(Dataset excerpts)

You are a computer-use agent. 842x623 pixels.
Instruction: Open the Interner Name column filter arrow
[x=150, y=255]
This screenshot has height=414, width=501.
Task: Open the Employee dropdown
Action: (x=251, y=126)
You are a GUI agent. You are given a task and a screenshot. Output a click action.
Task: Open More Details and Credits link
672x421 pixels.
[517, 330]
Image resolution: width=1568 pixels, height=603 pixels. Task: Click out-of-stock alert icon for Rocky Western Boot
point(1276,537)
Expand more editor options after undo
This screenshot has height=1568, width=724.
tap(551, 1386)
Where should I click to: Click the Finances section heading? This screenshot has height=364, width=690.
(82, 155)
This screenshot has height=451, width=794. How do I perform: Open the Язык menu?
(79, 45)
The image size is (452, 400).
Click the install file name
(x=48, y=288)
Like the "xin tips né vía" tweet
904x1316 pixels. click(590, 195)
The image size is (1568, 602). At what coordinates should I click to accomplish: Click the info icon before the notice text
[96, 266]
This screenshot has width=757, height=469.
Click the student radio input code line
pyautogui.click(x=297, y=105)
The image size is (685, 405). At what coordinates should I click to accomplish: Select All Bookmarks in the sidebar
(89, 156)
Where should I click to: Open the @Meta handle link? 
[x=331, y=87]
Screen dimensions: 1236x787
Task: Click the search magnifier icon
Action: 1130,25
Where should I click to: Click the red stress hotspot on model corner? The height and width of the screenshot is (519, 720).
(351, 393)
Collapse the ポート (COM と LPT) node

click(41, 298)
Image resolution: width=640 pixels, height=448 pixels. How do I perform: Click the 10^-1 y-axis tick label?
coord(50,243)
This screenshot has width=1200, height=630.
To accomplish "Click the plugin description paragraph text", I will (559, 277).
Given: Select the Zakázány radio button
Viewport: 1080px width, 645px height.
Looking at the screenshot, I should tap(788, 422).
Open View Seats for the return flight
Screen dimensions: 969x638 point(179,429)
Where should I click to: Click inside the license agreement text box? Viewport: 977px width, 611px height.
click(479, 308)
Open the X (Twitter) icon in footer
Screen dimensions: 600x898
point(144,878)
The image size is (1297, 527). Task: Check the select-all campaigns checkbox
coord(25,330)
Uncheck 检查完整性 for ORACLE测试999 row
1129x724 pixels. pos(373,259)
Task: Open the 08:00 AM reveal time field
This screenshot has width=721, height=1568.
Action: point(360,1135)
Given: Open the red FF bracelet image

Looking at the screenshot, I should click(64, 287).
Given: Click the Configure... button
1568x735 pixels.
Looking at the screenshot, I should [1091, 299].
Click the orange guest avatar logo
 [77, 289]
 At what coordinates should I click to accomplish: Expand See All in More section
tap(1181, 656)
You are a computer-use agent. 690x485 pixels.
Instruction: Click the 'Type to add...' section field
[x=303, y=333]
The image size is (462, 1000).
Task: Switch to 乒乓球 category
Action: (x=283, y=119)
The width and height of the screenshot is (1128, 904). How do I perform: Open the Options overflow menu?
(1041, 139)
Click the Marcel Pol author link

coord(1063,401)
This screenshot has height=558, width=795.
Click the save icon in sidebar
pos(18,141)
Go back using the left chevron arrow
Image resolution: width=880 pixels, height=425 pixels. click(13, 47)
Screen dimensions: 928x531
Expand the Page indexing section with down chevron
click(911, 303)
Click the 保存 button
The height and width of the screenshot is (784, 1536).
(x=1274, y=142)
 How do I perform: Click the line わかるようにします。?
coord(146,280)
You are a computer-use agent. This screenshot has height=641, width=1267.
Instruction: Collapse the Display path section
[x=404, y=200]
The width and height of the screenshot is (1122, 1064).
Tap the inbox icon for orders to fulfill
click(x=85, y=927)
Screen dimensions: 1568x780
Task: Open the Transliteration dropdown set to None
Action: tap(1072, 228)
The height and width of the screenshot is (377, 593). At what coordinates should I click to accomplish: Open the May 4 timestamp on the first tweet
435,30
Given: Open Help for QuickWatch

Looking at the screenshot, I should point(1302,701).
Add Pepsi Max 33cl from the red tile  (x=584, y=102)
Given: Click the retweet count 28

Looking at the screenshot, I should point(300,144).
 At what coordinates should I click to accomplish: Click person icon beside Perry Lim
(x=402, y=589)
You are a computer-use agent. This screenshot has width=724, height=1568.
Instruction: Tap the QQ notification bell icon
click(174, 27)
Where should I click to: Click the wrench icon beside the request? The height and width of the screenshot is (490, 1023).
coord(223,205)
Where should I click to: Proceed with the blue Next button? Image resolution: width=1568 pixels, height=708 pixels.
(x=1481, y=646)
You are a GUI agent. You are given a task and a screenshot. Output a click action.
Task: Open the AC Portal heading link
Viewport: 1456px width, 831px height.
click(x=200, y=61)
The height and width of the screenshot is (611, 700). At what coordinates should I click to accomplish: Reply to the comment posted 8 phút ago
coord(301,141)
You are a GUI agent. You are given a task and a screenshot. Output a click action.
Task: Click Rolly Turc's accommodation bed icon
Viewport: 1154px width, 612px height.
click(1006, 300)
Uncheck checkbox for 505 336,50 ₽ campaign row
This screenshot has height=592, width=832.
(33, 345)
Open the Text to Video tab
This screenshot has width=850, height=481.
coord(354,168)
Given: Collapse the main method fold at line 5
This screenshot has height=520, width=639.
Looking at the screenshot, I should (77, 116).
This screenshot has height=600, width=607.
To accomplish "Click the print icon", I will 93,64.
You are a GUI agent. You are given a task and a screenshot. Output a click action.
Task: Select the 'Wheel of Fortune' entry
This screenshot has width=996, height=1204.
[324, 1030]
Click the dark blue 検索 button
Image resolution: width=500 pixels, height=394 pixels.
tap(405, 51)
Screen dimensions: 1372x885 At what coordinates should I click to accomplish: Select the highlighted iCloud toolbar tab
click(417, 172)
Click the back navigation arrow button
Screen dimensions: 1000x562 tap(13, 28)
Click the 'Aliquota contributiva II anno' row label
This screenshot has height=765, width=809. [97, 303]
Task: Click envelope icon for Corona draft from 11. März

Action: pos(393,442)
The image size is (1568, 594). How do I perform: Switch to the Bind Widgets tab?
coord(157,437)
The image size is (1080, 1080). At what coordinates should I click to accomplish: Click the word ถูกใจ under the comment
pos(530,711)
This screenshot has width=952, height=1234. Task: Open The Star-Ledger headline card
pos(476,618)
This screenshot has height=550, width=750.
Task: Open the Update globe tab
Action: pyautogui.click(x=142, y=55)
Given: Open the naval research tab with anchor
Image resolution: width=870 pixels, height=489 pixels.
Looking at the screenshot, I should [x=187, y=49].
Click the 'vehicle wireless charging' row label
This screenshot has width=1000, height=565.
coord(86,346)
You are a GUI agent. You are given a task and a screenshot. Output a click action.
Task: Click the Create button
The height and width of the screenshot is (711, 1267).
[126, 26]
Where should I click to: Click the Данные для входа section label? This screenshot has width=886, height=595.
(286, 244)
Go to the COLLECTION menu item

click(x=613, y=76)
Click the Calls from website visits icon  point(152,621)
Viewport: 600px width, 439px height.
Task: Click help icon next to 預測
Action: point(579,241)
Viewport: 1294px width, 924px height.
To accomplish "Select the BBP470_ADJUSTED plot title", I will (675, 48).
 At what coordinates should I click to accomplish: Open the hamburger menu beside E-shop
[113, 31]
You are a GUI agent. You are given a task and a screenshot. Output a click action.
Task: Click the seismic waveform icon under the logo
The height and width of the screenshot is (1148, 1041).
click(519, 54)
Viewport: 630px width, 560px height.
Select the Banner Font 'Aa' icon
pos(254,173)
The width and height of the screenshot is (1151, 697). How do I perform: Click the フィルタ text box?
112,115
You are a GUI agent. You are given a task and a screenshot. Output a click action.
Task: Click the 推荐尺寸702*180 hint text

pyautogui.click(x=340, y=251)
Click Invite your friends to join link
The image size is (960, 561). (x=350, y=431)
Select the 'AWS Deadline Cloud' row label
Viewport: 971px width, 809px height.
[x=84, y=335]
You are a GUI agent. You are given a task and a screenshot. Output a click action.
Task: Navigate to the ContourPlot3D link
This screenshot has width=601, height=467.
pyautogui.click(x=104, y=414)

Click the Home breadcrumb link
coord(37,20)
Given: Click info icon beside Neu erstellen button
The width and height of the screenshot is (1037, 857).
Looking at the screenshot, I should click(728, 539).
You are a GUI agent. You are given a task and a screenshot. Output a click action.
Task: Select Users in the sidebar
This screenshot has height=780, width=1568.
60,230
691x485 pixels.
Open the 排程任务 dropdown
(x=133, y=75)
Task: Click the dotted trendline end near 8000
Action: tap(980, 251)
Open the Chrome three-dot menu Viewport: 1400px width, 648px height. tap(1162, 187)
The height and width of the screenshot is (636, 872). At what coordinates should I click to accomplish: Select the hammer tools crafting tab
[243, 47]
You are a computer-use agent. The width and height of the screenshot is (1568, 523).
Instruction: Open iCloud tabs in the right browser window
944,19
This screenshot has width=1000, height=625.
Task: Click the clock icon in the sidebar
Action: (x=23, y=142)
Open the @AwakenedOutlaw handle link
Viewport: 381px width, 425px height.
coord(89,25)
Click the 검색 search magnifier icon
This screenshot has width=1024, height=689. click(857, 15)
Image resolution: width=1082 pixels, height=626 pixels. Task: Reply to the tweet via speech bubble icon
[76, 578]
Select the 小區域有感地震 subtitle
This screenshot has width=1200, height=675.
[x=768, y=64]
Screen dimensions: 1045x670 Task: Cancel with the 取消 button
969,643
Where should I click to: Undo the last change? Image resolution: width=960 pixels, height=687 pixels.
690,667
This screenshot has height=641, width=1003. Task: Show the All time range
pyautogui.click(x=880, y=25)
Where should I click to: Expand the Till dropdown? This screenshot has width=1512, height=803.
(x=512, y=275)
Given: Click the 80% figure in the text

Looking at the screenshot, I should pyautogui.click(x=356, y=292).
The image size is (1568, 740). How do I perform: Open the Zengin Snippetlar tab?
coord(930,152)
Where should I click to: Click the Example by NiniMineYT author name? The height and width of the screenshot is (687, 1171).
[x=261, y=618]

REQUIRED WORK:
Above are the entries. Output exactly the lines beginning with the line that has "Task: Click envelope" and ending with the line that has "Given: Open the naval".

REPLY TO THE TASK:
Task: Click envelope icon for Corona draft from 11. März

Action: pos(393,442)
The image size is (1568, 594). How do I perform: Switch to the Bind Widgets tab?
coord(157,437)
The image size is (1080, 1080). At what coordinates should I click to accomplish: Click the word ถูกใจ under the comment
pos(530,711)
This screenshot has width=952, height=1234. Task: Open The Star-Ledger headline card
pos(476,618)
This screenshot has height=550, width=750.
Task: Open the Update globe tab
Action: pyautogui.click(x=142, y=55)
Given: Open the naval research tab with anchor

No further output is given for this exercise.